Below is a listing. Set down exactly the lines from the one containing "510x334 pixels. Task: Click" through the one containing "Given: Choose the line sketch tool", both ends included, and leave out the rest.
(Data)
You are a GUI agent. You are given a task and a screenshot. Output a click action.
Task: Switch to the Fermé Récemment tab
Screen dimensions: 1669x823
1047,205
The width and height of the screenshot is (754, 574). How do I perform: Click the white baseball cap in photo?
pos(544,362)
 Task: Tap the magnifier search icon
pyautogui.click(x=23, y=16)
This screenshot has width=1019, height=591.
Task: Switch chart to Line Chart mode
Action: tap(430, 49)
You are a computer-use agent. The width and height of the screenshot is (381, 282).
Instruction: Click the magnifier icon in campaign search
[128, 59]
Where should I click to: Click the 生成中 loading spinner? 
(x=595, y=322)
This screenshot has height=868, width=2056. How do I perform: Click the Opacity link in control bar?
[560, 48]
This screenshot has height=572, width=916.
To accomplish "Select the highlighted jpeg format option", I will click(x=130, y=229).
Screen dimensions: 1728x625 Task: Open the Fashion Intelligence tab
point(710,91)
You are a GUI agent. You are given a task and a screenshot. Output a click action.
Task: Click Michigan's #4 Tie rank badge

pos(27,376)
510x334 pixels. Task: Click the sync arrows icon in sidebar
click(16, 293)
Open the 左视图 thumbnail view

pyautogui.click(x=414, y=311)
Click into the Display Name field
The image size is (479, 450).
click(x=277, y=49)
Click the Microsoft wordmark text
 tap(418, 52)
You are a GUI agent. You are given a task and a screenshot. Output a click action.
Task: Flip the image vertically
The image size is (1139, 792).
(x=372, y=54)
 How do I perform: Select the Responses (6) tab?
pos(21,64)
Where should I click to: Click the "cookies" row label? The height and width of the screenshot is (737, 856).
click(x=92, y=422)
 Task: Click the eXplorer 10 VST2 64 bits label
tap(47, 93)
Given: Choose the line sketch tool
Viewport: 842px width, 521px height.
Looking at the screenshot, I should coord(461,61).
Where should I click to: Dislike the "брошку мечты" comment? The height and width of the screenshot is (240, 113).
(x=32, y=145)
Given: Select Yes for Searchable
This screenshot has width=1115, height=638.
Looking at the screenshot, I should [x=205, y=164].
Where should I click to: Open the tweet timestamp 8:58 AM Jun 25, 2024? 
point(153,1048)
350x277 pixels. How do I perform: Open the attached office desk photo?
(End Data)
# Answer to this problem
510x334 pixels. Task: Click the sync arrows icon in sidebar
click(16, 293)
Open the 左视图 thumbnail view

pyautogui.click(x=414, y=311)
Click into the Display Name field
The image size is (479, 450).
click(x=277, y=49)
Click the Microsoft wordmark text
 tap(418, 52)
You are a GUI agent. You are given a task and a screenshot. Output a click action.
Task: Flip the image vertically
The image size is (1139, 792).
(x=372, y=54)
 How do I perform: Select the Responses (6) tab?
pos(21,64)
Where should I click to: Click the "cookies" row label? The height and width of the screenshot is (737, 856).
click(x=92, y=422)
 Task: Click the eXplorer 10 VST2 64 bits label
tap(47, 93)
Given: Choose the line sketch tool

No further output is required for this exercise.